A single-cell suspension is injected into the device, and the cell traps isolate single cells from the fluid stream, enabling initial washing of cells to remove extracellular RNA, cellular debris, or untrapped cells that might cause a background signal or result in low single-cell chamber occupancy. “Importantly, on-chip washing allows for lysis within seconds of washing, thereby minimizing spurious transcriptional responses that may arise from sequential medium exchange and spin steps,” the researchers stress.
After washing, the RT reagent is then injected into the system, reaching each of the chambers in parallel. Following RT the reagent injection line is then flushed through with the PCR reagent to combine with the RT product in the 50 nL qPCR chamber.
The team initially carried out a series of validation experiments to verify the sensitivity, precision, and viability of the system to measure RNA, and then moved on to evaluate the device for measuring miRNA expression in single K562 cells. They found that the system was more precise than matched microliter-volume tube-based experiments on single cells isolated by micropipette. The microfluidic device was capable of accurately measuring the expression of individual miRNAs expressed at levels of just a few copies per cell to 60,000 copies per cell: “a dynamic range of greater than 104 and at single molecule sensitivity,” the authors note. They separately developed an optically multiplexed assay that enabled quantitative measurements of changes in the expression of miR-145 and its target Oct4, at different time points during hESC differentiation.
In a separate set of experiments, the UBC researchers used multiplexed measurements of mRNA single nucleotide variants (SNVs) to assess the genomic heterogeneity of cells taken from a metastatic breast cancer sample. Through these studies they were able to calculate the number of cells that were homozygous or heterozygous for a specific, previously identified variant of the transcription factor SP1.
“We have established the critical element of combining all single-cell-processing steps into an integrated platform,” the authors conclude. “Compared to tube-based single-cell RT-qPCR, microfluidic processing provides improved reproducibility, precision, and sensitivity, all of which may be critical in identifying subtle differences in cell populations. Nanoliter volume also results in a 1,000-fold reduction in reagent consumption, thereby enabling cost-effective analysis of large numbers of single cells. This functionality provides a solid foundation upon which increasingly advanced microfluidic single-cell transcription analysis may be built.”
The team in addition suggests that increasing throughput to over 1,000 measurements on a single device would be straightforward. “We anticipate that more complex fluid routing to distribute cell contents across multiple chambers will allow for the multiplexed measurements of tens of targets across hundreds of cells, and for combining this technology with single-molecule detection by digital PCR.”
Dr. Hansen foresees the technology will have widespread applciations in fields ranging from stem cell research and cancer biology to diagnostics. "This technology, and other approaches like it, could radically change the way we do both basic and applied biomedical research, and would make single-cell analysis a more plausible option for treating patients—allowing clinicians to distinguish various cancers from one another and tailor their treatments accordingly."

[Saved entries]
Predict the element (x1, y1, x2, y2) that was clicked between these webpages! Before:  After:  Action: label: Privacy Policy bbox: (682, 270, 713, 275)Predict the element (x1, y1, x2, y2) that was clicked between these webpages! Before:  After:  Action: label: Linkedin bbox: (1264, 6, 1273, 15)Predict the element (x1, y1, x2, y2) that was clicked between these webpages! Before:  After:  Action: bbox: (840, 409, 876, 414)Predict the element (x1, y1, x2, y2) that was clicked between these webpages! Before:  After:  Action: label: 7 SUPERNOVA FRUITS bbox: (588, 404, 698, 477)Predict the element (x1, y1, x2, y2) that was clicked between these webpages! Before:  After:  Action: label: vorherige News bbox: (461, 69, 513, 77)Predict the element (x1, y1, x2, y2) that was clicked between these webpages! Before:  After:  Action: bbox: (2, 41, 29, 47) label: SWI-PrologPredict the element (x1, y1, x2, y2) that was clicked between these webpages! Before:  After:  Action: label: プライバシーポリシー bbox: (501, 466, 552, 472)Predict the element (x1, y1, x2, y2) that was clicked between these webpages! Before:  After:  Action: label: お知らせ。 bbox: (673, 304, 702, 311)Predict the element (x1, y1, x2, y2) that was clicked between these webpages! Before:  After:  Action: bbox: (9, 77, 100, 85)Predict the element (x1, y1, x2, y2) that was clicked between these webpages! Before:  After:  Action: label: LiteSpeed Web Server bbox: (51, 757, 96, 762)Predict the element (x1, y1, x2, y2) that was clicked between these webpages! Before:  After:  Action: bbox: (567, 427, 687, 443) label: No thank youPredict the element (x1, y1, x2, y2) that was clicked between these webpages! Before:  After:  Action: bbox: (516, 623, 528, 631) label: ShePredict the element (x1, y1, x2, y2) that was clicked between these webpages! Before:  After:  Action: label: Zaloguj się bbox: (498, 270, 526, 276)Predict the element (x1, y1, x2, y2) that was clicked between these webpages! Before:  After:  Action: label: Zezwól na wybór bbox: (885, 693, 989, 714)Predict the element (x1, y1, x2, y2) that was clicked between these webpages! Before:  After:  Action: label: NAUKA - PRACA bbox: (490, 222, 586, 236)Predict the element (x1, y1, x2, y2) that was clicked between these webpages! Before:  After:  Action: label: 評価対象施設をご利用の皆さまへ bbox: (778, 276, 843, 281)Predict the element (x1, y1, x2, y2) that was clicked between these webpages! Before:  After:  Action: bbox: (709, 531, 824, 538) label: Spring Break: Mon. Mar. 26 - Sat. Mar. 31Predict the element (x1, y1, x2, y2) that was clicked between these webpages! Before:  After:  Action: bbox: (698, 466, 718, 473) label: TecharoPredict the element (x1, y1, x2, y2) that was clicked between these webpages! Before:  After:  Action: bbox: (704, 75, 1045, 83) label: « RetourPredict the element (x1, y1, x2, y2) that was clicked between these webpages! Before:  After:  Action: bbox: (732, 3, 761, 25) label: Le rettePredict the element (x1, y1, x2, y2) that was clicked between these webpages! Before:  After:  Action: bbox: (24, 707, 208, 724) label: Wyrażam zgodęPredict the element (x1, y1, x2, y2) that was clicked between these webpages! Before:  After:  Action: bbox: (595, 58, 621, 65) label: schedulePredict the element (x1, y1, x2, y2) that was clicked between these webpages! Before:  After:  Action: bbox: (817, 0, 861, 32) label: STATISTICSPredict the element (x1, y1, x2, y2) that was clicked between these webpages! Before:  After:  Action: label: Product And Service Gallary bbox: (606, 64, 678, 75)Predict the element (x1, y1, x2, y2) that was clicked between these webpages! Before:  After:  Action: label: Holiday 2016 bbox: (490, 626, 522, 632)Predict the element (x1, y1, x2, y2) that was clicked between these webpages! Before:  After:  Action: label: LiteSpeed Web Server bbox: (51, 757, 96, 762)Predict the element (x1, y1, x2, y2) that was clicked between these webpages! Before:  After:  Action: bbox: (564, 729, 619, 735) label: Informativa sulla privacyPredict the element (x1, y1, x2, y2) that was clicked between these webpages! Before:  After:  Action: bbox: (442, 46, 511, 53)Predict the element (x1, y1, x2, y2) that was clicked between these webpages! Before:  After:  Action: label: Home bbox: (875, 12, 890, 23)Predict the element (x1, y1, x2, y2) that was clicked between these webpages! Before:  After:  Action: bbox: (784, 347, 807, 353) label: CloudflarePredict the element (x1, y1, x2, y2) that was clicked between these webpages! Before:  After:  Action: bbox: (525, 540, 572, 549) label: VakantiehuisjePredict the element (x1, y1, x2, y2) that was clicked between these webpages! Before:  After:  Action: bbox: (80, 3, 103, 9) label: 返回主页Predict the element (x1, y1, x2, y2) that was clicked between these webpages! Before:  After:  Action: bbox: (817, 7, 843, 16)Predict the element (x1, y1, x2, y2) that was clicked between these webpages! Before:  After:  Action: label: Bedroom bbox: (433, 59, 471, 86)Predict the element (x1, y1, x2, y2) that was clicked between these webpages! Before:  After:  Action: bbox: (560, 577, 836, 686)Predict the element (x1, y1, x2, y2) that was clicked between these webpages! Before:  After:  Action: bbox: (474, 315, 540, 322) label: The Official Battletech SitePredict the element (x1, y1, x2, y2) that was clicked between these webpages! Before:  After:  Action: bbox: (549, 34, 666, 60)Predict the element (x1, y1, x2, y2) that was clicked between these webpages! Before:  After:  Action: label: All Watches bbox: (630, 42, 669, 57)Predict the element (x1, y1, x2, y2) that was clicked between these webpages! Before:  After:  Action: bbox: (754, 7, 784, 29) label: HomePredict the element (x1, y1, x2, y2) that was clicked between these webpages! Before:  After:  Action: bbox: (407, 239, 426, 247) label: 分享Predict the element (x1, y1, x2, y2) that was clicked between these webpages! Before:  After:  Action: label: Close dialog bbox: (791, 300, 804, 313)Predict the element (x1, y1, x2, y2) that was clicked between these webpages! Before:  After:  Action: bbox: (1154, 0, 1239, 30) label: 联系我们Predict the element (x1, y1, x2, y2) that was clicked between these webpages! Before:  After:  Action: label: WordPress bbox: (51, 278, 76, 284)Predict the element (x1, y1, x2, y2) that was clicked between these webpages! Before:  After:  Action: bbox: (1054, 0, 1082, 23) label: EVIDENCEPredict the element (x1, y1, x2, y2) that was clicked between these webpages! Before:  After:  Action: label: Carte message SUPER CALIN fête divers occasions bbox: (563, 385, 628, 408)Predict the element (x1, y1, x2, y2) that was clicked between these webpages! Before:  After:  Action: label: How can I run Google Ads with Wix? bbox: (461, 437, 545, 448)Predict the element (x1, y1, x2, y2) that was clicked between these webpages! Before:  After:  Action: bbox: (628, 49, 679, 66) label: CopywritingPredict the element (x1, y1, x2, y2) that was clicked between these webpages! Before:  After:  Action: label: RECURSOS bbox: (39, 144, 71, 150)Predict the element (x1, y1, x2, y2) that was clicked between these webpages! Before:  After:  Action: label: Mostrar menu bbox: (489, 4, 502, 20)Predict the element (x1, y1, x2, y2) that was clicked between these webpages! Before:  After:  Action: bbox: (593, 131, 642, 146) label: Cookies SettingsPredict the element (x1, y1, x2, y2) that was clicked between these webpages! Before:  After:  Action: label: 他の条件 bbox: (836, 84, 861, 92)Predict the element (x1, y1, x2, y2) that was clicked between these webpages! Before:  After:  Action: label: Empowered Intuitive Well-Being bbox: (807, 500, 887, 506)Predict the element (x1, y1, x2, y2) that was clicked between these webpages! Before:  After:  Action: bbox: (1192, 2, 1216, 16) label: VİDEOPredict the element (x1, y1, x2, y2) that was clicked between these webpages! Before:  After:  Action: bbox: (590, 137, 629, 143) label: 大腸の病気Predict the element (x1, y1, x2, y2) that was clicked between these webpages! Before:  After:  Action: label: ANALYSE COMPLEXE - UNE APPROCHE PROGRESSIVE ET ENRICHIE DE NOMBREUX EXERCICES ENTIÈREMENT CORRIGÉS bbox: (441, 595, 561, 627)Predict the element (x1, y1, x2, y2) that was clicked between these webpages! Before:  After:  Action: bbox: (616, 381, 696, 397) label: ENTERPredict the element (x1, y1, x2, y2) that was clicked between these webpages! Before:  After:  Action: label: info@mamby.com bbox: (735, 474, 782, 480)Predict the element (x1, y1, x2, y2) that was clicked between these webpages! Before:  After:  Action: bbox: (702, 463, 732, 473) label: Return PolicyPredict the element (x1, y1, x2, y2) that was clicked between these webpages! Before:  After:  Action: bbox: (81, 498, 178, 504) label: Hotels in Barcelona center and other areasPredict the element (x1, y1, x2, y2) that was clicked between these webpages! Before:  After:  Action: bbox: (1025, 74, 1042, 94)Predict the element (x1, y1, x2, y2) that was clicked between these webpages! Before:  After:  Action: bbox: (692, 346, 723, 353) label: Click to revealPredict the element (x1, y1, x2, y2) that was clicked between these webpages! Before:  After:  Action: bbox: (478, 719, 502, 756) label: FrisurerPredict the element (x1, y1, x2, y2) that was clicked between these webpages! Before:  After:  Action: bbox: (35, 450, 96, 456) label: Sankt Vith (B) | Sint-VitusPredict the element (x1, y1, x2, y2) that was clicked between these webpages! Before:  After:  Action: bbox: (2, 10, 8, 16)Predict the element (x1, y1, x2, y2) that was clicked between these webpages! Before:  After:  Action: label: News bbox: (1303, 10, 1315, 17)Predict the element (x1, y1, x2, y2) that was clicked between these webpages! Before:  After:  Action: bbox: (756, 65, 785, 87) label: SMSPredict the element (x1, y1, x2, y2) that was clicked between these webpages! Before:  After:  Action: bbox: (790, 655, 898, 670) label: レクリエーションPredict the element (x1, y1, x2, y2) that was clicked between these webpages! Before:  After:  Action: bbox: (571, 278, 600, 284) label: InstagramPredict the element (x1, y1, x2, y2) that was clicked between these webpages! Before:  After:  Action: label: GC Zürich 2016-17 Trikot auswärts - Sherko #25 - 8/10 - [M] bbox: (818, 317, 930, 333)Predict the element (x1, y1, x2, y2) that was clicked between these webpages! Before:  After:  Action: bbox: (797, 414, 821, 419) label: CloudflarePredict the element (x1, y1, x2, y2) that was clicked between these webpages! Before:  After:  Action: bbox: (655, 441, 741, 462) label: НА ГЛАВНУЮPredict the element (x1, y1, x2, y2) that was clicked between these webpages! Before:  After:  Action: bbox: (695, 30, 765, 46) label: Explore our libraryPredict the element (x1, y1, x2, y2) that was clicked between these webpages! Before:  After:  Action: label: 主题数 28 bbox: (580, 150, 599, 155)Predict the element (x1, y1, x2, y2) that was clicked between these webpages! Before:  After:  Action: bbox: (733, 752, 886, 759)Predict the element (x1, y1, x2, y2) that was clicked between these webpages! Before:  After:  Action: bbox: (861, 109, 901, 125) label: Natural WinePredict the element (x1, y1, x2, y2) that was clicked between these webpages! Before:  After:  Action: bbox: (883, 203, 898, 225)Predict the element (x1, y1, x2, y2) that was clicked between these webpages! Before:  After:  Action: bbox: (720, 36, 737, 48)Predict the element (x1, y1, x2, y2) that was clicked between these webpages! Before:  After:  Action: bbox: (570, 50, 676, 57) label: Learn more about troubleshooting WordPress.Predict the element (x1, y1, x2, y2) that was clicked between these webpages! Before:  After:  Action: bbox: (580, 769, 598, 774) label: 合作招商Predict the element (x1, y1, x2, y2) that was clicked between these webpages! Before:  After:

**EXERCISE DETAILS:** Please summarize the text on the microfluidic single-cell device in two sentences. These records have no connection to the text.

**WRITTEN SOLUTION:** Single cells are trapped and washed on the chip, after which RT reagent is injected and then PCR reagent to combine with the RT product in 50 nL qPCR chambers. The device proved more precise than matched tube-based experiments, was used to measure miRNA expression in single K562 cells and mRNA SNVs in a metastatic breast cancer sample, and cuts reagent consumption 1,000-fold.